→ **Data for processing**
——
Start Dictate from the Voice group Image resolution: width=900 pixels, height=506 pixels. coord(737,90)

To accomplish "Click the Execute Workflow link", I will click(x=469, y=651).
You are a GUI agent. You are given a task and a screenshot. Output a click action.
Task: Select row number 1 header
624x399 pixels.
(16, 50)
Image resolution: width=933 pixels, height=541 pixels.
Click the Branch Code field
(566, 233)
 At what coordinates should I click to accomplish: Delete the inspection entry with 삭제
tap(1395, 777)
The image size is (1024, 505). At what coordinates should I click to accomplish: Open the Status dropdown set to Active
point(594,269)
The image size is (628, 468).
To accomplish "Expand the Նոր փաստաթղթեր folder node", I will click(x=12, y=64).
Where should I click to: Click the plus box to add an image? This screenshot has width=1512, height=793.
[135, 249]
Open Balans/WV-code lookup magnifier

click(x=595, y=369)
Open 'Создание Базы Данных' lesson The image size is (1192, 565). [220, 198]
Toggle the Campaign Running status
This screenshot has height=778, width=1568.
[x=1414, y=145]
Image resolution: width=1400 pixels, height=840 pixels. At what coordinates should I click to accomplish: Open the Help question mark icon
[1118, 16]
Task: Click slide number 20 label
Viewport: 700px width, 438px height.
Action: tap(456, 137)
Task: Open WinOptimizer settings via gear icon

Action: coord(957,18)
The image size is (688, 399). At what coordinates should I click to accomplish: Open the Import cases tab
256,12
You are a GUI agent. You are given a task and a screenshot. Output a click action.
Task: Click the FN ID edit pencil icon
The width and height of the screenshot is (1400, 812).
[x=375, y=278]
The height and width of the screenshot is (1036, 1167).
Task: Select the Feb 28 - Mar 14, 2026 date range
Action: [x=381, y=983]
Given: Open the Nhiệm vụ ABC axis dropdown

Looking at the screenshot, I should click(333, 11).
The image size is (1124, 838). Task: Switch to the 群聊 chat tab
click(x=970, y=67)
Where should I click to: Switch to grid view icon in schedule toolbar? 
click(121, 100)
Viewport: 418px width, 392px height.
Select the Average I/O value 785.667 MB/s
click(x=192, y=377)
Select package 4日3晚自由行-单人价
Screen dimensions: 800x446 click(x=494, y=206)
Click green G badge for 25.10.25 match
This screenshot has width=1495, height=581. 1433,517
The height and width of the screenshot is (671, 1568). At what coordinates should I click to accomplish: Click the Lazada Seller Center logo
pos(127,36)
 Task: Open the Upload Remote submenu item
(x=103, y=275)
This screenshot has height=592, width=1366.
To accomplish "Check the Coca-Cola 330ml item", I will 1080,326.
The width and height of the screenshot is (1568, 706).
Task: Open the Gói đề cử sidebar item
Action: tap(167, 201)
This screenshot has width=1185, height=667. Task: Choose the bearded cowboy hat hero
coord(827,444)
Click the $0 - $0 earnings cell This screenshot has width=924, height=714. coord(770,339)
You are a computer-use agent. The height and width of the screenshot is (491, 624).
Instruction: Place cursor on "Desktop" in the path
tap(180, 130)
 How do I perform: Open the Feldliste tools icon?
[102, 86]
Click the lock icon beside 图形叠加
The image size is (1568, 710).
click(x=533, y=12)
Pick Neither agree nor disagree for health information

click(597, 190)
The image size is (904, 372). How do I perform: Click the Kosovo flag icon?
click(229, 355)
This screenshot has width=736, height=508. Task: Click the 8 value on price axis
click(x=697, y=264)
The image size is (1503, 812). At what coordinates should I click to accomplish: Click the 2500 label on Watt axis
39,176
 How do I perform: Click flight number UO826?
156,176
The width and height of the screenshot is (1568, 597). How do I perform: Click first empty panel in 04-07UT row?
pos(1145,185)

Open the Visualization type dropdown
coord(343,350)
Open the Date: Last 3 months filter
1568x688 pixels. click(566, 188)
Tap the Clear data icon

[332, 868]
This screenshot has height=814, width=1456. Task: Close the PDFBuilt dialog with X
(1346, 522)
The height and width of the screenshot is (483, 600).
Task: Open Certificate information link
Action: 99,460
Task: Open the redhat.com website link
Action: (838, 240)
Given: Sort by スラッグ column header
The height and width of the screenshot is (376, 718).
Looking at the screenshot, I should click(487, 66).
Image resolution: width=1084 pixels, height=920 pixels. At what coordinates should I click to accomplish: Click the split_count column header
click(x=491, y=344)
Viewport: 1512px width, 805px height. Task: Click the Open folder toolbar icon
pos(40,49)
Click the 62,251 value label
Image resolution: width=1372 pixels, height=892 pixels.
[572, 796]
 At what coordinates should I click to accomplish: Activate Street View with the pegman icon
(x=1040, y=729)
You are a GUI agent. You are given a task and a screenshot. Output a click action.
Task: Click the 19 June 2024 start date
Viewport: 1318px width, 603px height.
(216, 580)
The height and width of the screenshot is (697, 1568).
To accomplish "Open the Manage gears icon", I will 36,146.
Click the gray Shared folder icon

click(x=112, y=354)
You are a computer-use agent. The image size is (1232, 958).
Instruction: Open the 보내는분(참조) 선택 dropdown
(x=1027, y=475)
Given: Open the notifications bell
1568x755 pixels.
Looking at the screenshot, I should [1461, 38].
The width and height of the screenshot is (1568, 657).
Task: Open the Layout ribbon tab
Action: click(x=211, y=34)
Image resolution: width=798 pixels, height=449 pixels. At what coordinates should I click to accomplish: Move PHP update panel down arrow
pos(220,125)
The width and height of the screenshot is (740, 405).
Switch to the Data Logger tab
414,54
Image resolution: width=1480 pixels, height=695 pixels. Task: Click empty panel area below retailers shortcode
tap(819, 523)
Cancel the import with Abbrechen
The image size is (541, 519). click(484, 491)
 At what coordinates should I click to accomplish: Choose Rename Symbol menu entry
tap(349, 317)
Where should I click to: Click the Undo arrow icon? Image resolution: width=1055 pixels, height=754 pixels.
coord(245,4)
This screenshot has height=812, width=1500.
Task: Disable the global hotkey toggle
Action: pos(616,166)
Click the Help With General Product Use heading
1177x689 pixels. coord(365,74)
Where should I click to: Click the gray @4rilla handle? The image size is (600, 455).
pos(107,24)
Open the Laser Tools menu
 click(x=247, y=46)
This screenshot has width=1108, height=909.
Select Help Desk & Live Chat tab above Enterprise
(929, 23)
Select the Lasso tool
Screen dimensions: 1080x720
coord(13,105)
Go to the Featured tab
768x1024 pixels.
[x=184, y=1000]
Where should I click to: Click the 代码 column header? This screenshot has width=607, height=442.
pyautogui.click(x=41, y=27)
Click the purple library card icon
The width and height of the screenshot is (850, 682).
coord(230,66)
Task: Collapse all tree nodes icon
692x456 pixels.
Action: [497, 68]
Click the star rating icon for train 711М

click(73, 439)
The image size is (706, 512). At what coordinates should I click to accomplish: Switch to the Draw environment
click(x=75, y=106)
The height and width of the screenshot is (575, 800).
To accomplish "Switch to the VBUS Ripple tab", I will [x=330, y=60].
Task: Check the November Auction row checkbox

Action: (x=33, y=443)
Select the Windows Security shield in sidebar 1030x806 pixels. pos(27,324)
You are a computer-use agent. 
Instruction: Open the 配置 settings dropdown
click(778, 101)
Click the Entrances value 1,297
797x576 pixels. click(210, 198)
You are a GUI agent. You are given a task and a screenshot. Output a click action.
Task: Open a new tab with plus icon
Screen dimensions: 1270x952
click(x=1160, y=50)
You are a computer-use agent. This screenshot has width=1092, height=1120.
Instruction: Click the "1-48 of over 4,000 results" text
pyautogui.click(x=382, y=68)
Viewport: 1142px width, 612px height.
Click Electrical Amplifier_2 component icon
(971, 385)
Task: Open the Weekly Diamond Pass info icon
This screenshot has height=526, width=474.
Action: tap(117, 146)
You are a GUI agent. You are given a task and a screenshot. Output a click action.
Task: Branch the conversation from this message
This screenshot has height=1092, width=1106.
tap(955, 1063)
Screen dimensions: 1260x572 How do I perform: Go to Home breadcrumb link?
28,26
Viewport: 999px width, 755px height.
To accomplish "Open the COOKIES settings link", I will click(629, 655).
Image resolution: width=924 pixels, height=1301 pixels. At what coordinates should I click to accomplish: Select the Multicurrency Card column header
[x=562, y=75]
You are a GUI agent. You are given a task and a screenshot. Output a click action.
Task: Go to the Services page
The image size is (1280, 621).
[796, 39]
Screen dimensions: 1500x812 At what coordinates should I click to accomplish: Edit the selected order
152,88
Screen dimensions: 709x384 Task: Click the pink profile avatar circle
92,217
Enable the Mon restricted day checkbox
——
→ **Aim of the task**
Lines from the one holding "Click Electrical Amplifier_2 component icon" through the end of the material above should be output exactly, and all others skipped.

→ **Task result**
Click Electrical Amplifier_2 component icon
(971, 385)
Task: Open the Weekly Diamond Pass info icon
This screenshot has height=526, width=474.
Action: tap(117, 146)
You are a GUI agent. You are given a task and a screenshot. Output a click action.
Task: Branch the conversation from this message
This screenshot has height=1092, width=1106.
tap(955, 1063)
Screen dimensions: 1260x572 How do I perform: Go to Home breadcrumb link?
28,26
Viewport: 999px width, 755px height.
To accomplish "Open the COOKIES settings link", I will click(629, 655).
Image resolution: width=924 pixels, height=1301 pixels. At what coordinates should I click to accomplish: Select the Multicurrency Card column header
[x=562, y=75]
You are a GUI agent. You are given a task and a screenshot. Output a click action.
Task: Go to the Services page
The image size is (1280, 621).
[796, 39]
Screen dimensions: 1500x812 At what coordinates should I click to accomplish: Edit the selected order
152,88
Screen dimensions: 709x384 Task: Click the pink profile avatar circle
92,217
Enable the Mon restricted day checkbox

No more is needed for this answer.